ESTRATTO -
%%
"RAPUNZEL & GOTHEL: ASPETTATIVE, ANSIE, INGANNI E INTRECCI RELAZIONALI " della dott/ssa Stella Morana.
Qualche giorno fa ho riguardato con piacere il cartone animato Disney "Rapunzel",che parla di una principessa (Rapunzel) rapita- quando ancora era in fasce - da Gothel, la strega che si finge sua madre per tenerla segregata dentro una torre, così da poter sfruttare il magico potere dei capelli della giovane. Rapunzel, nonostante viva da reclusa, non sa di essere stata rapita e crede alle parole della madre che le giustifica la sua prigionia come una condizione necessaria per preservarla dai pericoli del mondo. Sarà il suo sogno (guardare da vicino il volo delle lanterne luminose) e l´incontro con il giovane furfante Flyn, che consentirà alla giovane principessa di trovare la forza per disubbidire alla madre e avventurarsi in un viaggio che le sarà rivelatorio e le permetterà di conquistare la sua libertà.
%%
DATI MOSTRATI -
%%
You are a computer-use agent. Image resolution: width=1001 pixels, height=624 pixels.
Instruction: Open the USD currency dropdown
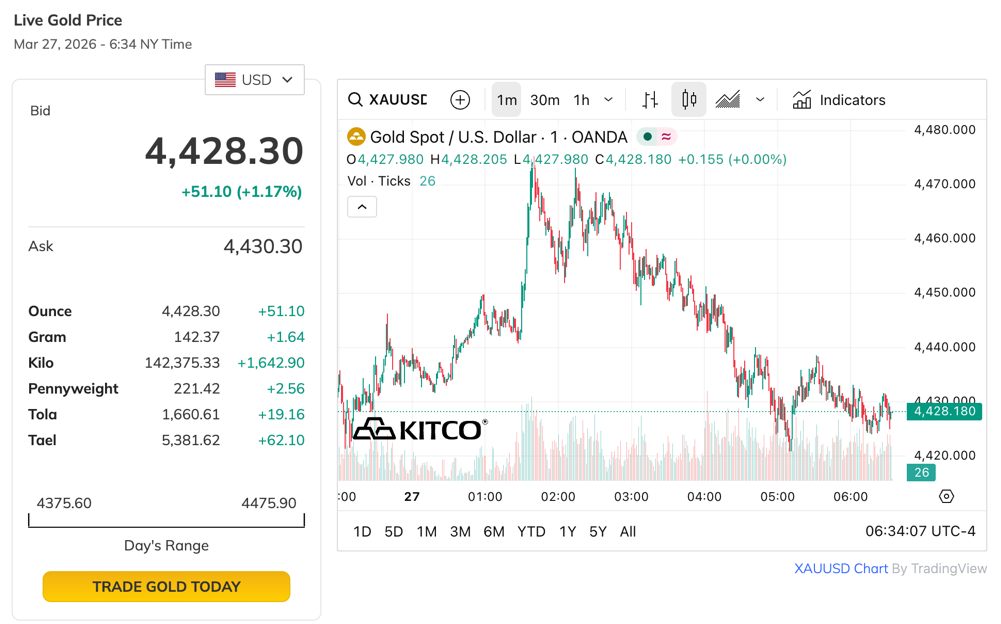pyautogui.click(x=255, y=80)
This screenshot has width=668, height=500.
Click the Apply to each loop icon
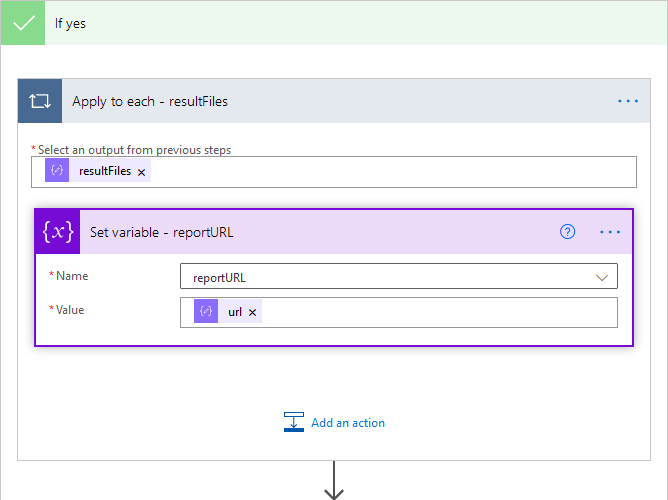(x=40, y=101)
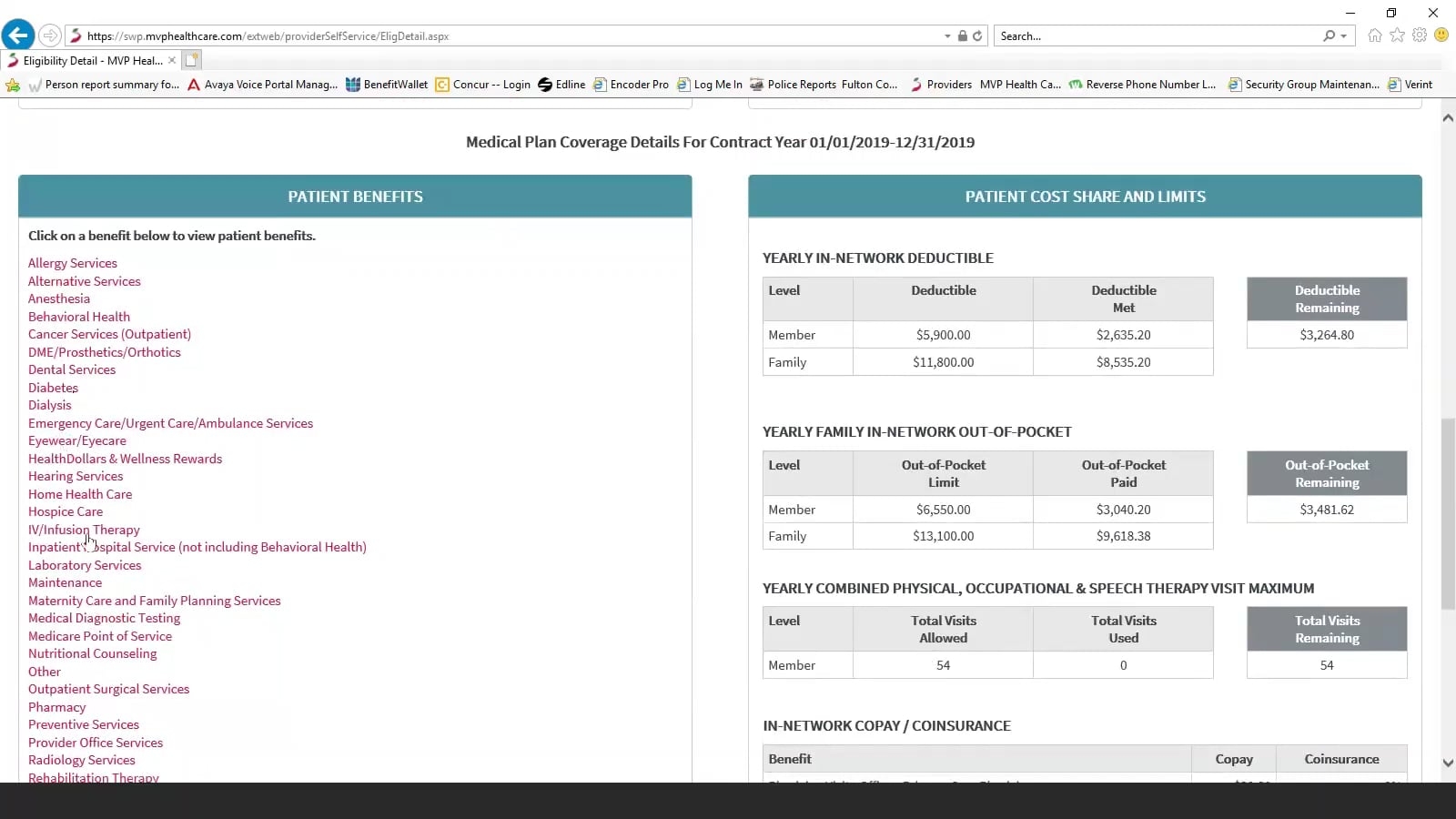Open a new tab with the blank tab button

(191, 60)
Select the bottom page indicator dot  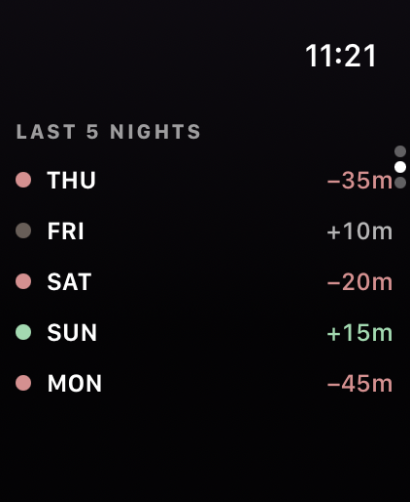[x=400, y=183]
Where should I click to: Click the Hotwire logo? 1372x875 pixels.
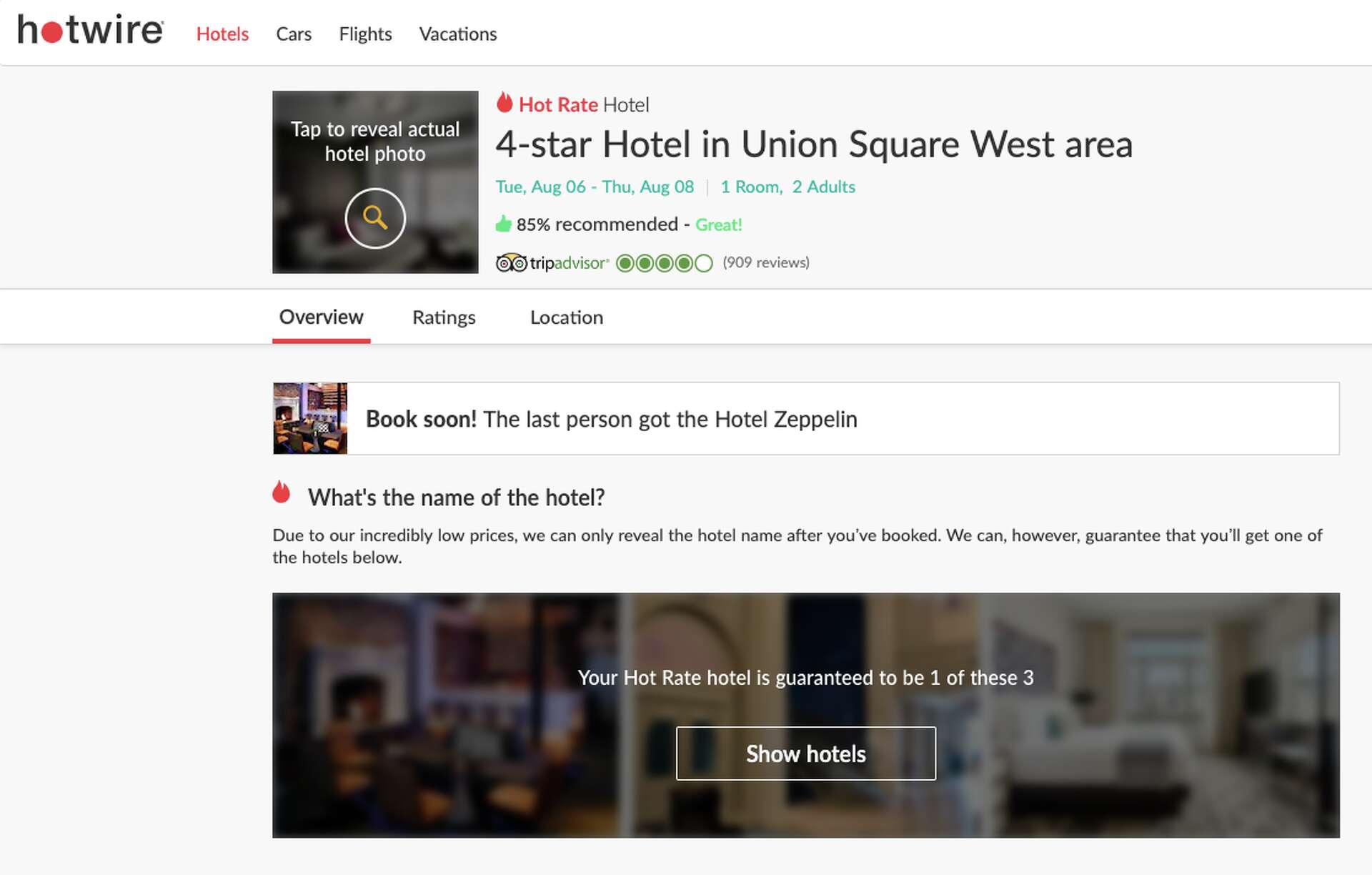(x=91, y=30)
%%
%%
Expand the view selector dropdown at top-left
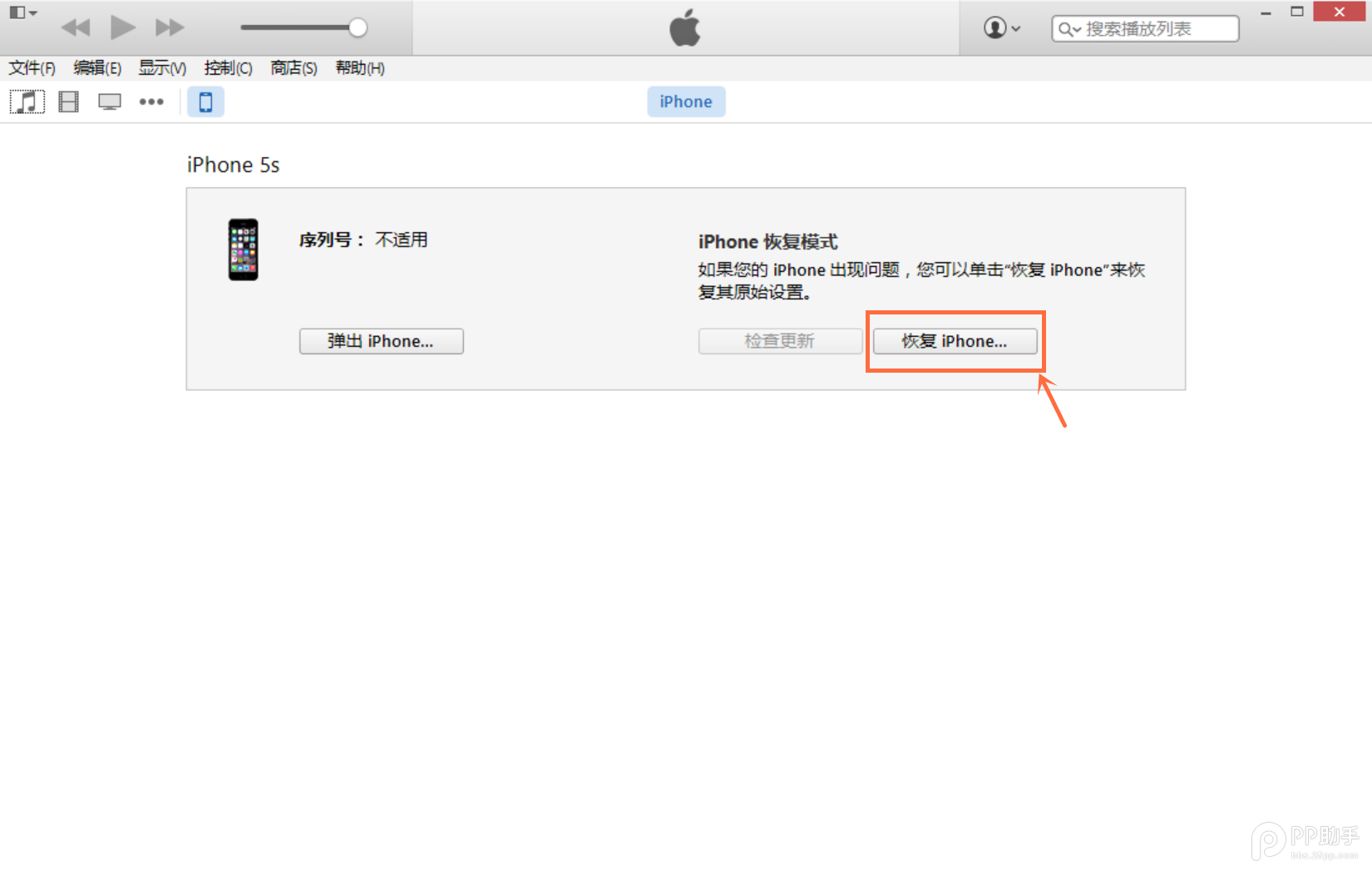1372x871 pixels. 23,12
%%
CONSEGNA - Puoi proseguire l'articolo su Rapunzel e Gothel a partire dall'ultima frase riportata? Questi dati hanno un'origine diversa dall'estratto.

SOLUZIONE -
Si tratta di un cartone animato che offre numerosi spunti di riflessione a partire dal rapporto fra Rapunzel e la madre/strega Gothel, in cui c´è poco di "fiabesco" e molto di "paradossale"; un rapporto intriso di dipendenza patologica reciproca e di sensi di colpa, che hanno come scopo la garanzia del legame e della vicinanza con la figlia, facendole credere che lei, Rapunzel, non potrebbe farcela senza la sua guida.
" (Gothel) : Vorresti uscire dalla torre? Oh, che dici Rapunzel
Cara sei un fuscello delicato! (Non potresti farcela da sola perché sei debole!)
E mi ascolti sempre sei un amore (Sei un amore perché mi obbedisci,non a prescindere!)
Sai che ti ho protetto e tutelato (Mi sono sacrificata per te.)
E´ una delusione che vuoi darmi? (Dopo tutto il mio impegno vorresti darmi questo dolore?)
Vuoi lasciare il nido e andare via? (Vuoi abbandonarmi?)
Si ma non ora! (In realtà non sarò mai pronta a lasciarti andare)
Se ti lascio andare me ne pentirò. ( E ne soffrirò terribilmente!)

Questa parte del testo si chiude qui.